6.1      Die Voraussetzungen gemäss Art. 85 Abs. 1 lit. a StPO sind nach dem Gesagten erfüllt. Das hat zur Folge, dass der der Beschwerdeführerin am 6. Februar 2015 zur Abholung gemeldete Strafbefehl als am 13. Februar 2015 zugestellt gilt, die Frist am nächsten Tag zu laufen begonnen hat und am 23. Februar 2015 abgelaufen ist, weshalb auf die Einsprache vom 14. Oktober 2015 zufolge Verspätung nicht eingetreten werden kann.

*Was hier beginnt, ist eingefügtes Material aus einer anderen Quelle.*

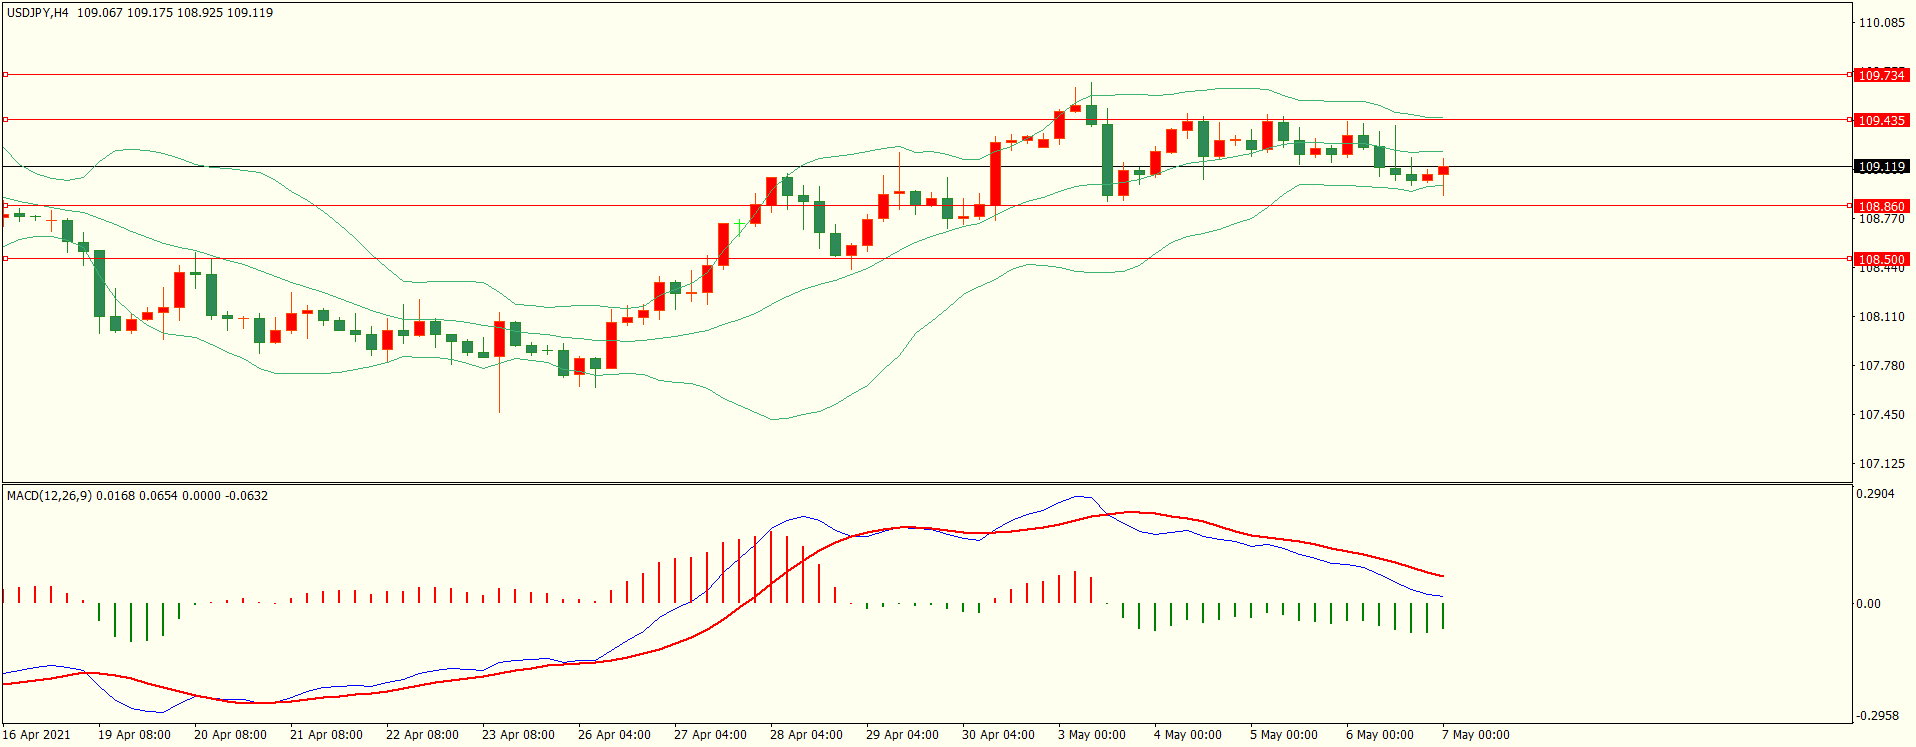Image resolution: width=1916 pixels, height=747 pixels.
Task: Click the 23 Apr 08:00 time label
Action: click(x=518, y=735)
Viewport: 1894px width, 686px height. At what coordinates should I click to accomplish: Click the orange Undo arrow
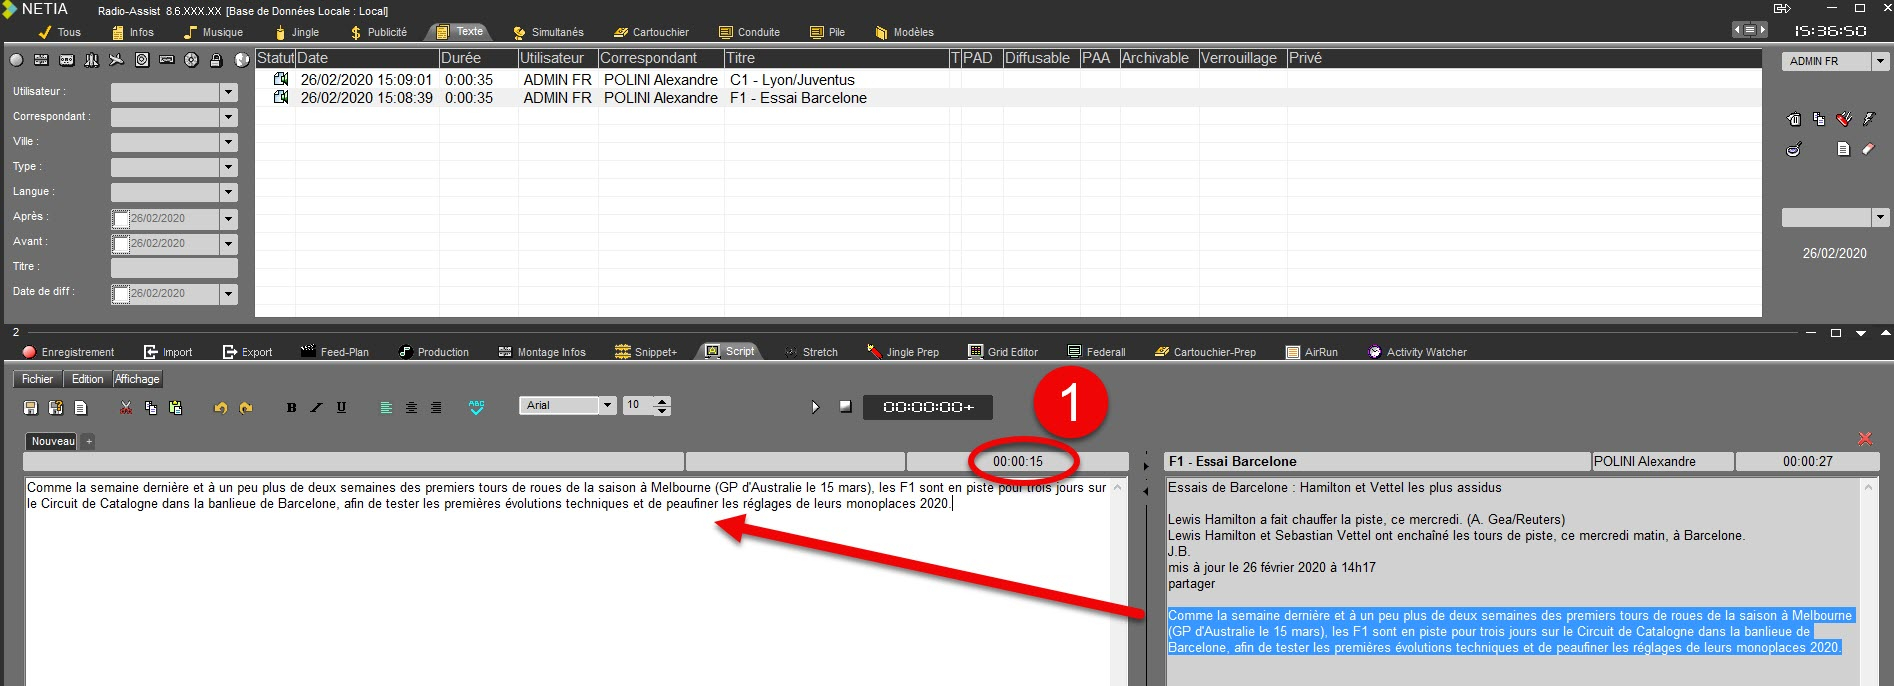(220, 407)
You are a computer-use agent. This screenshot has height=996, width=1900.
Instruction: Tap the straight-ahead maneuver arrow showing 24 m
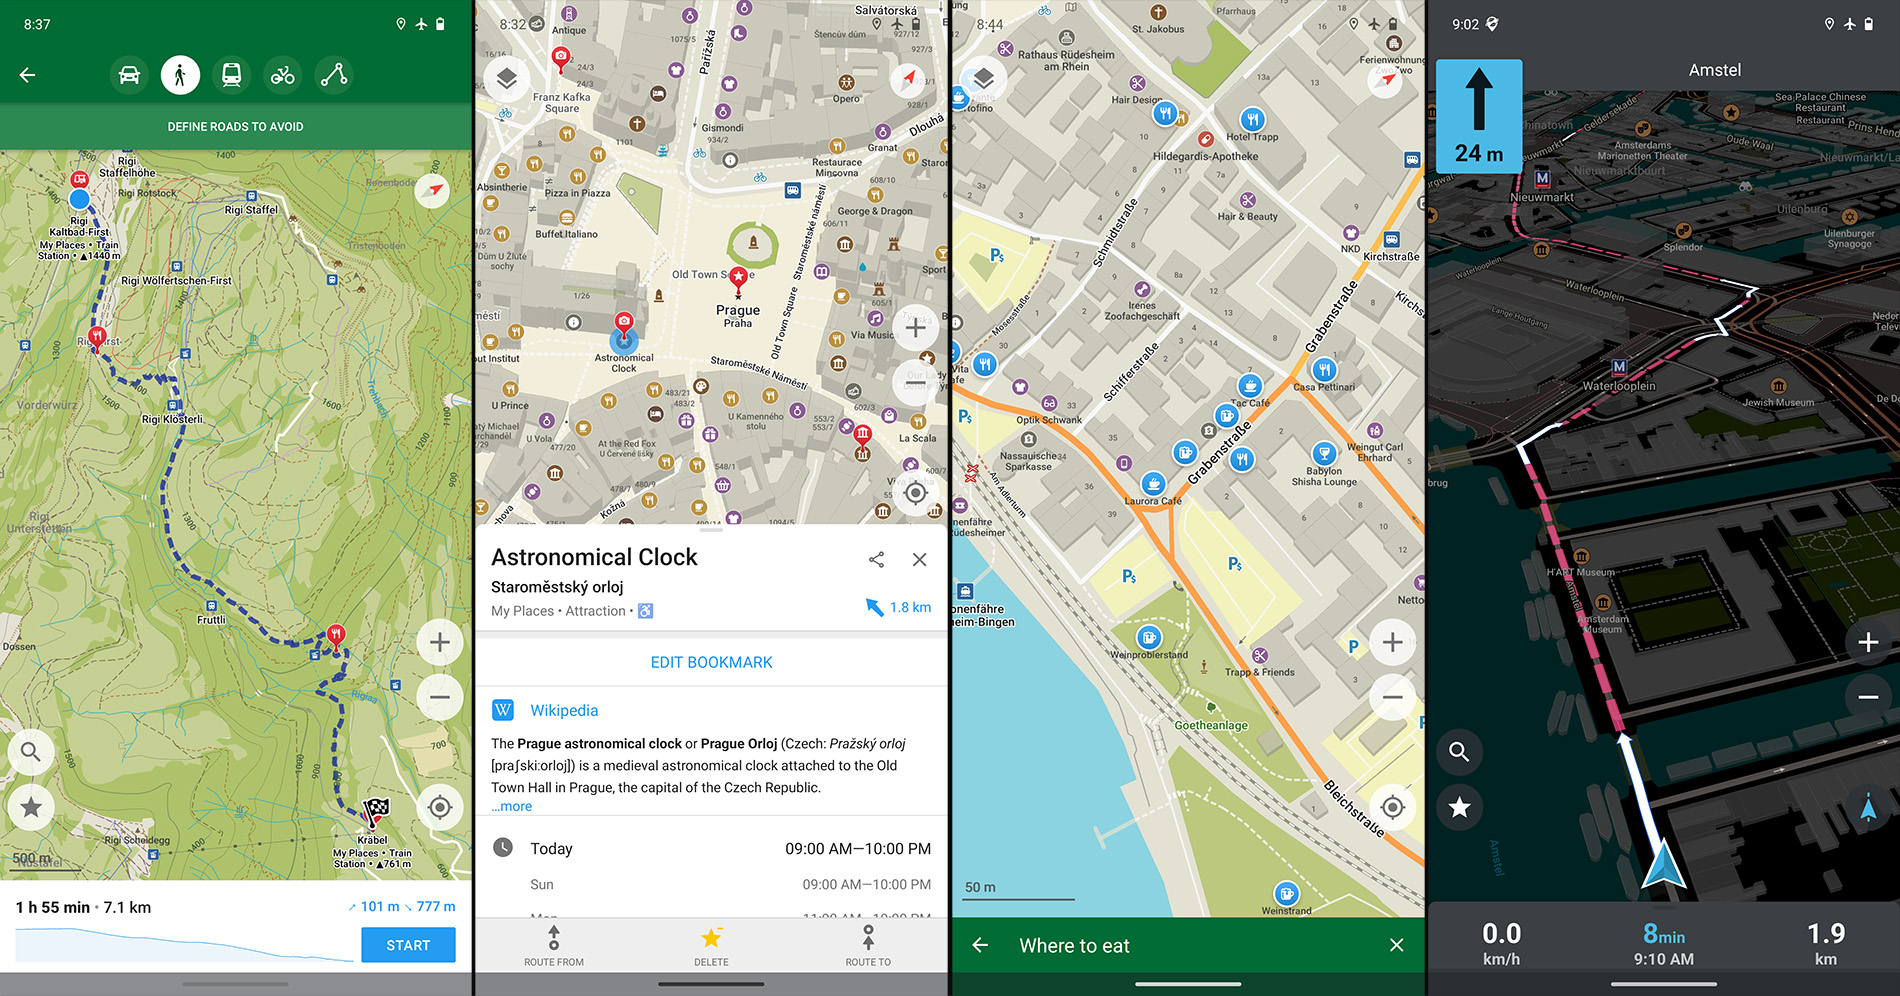[1479, 115]
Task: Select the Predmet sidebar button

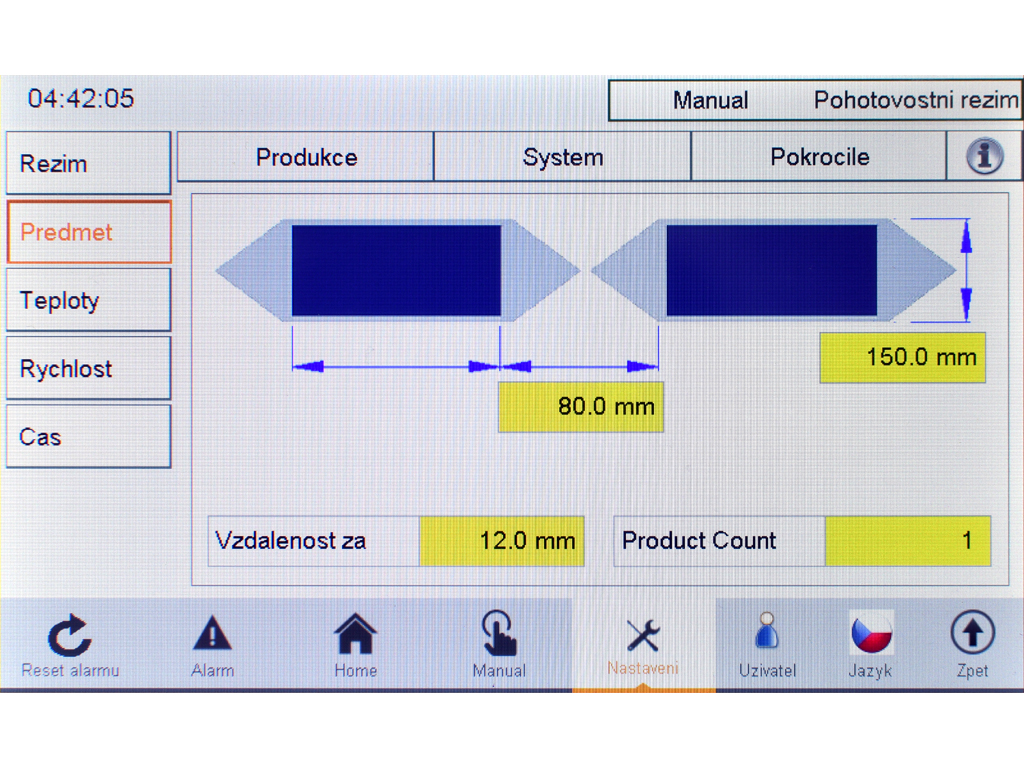Action: point(88,232)
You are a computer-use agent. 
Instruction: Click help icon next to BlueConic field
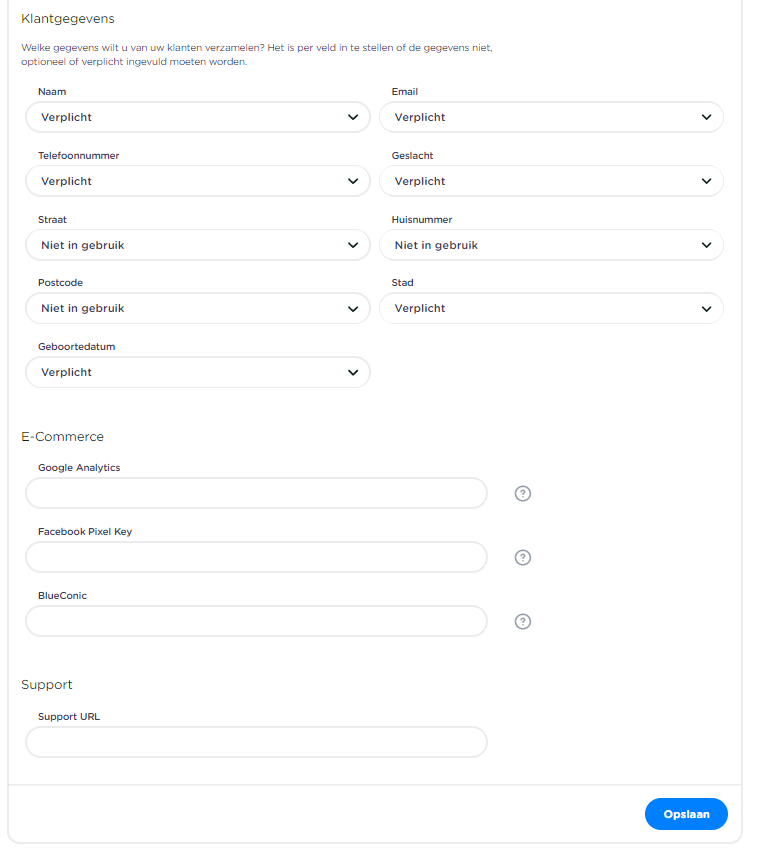pos(522,622)
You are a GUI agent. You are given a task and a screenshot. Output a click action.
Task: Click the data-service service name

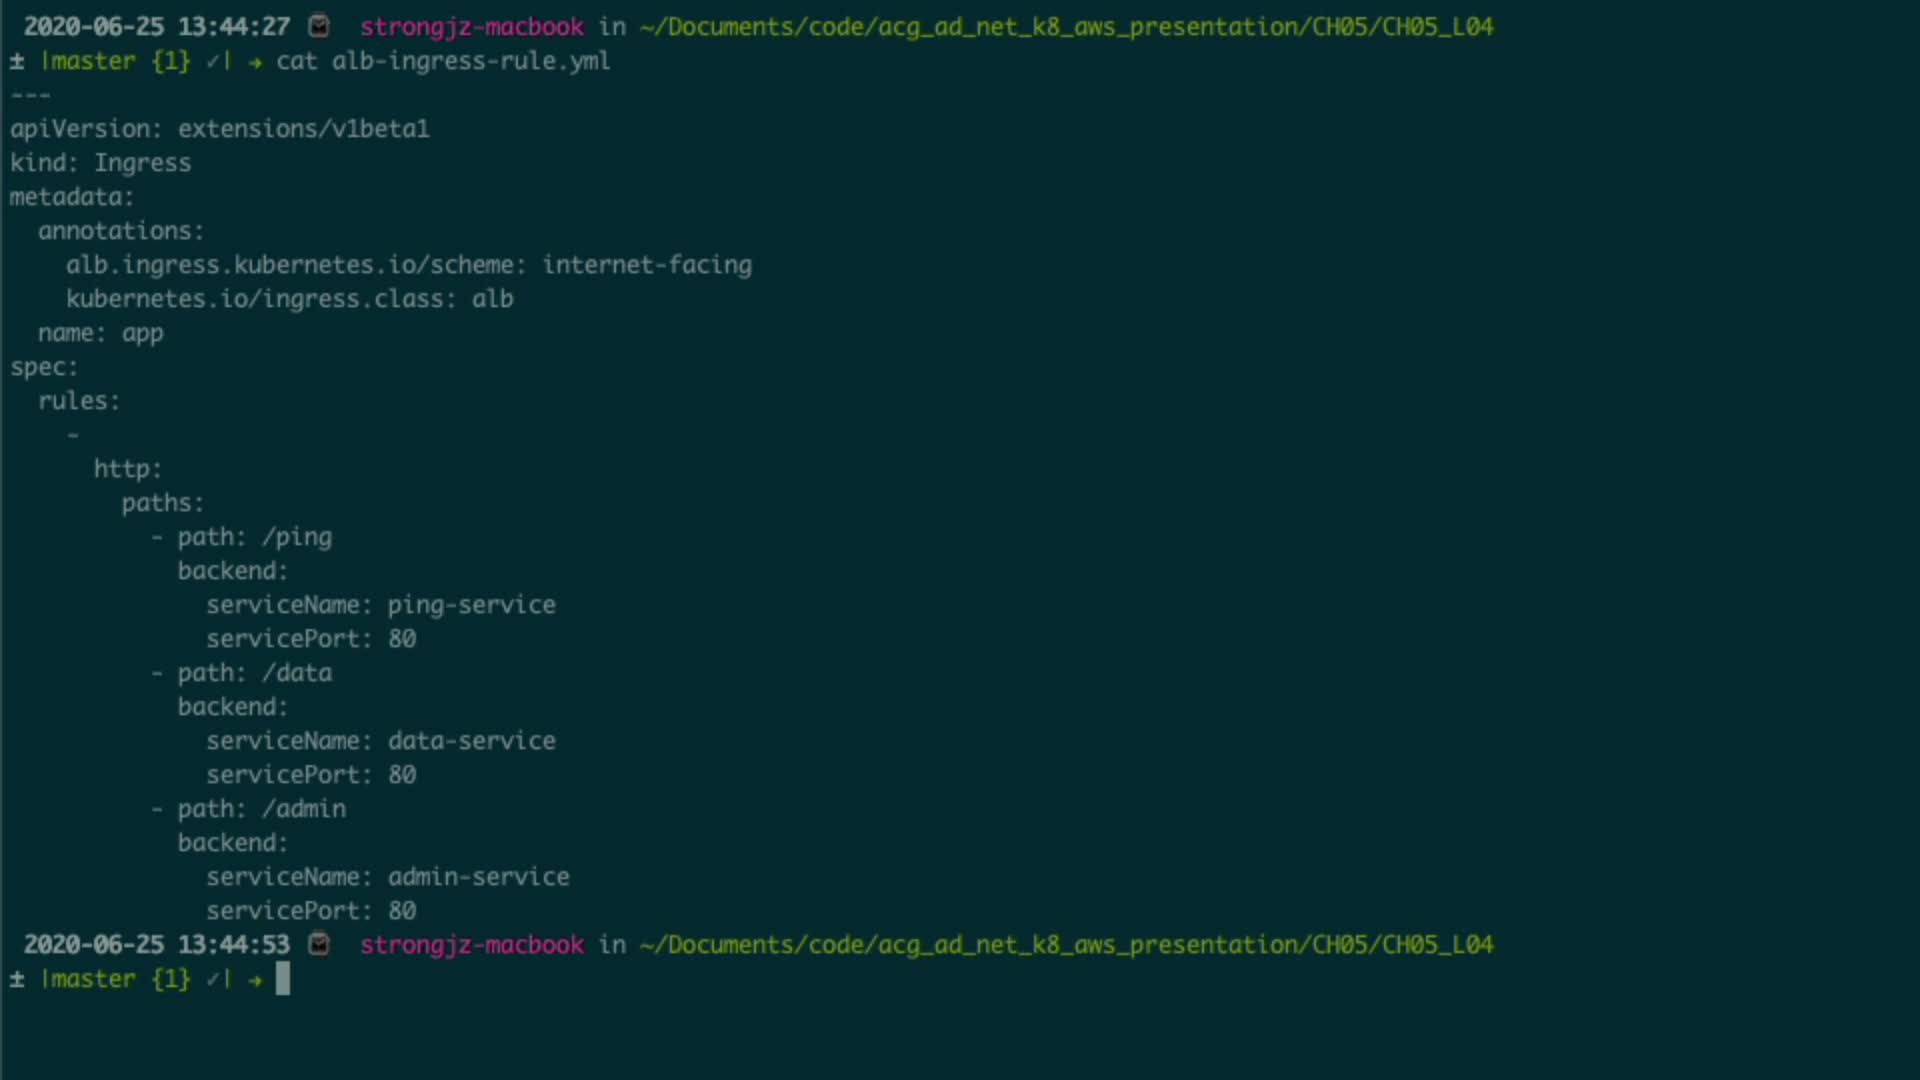[471, 741]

6.2      Bei diesem Ausgang des Beschwerdeverfahrens hat die Beschwerdeführerin gemäss Art. 428 Abs. 1 StPO dessen Kosten zu tragen, wobei die Gebühr auf CHF 500.– festgesetzt wird (§ 11 Ziff. 6.1 der baselstädtischen Verordnung über die Gerichtsgebühren [SG 154.810]).

Demgemäss erkennt das Appellationsgericht (Einzelgericht):

://:        Die Beschwerde wird abgewiesen.

            Die Beschwerdeführerin trägt die Kosten des Beschwerdeverfahrens mit einer Gebühr von CHF 500.–.

            Mitteilung an:

-       Beschwerdeführerin

-       Strafgericht Basel-Stadt

-       Staatsanwaltschaft Basel-Stadt

APPELLATIONSGERICHT BASEL-STADT

Die Präsidentin                                                         Der Gerichtsschreiber

lic. iur. Gabriella Matefi                                            Dr. Beat Jucker

Rechtsmittelbelehrung

Gegen diesen Entscheid kann unter den Voraussetzungen von Art. 78 ff. des Bundesgerichtsgesetzes (BGG) innert 30 Tagen seit schriftlicher Eröffnung Beschwerde in Strafsachen erhoben werden. Die Beschwerdeschrift muss spätestens am letzten Tag der Frist beim Bundesgericht (1000 Lausanne 14) eingereicht oder zu dessen Handen der Schweizerischen Post oder einer diplomatischen oder konsularischen Vertretung der Schweiz im Ausland übergeben werden (Art. 48 Abs. 1 BGG). Für die Anforderungen an den Inhalt der Beschwerdeschrift wird auf Art. 42 BGG verwiesen. Über die Zulässigkeit des Rechtsmittels entscheidet das Bundesgericht.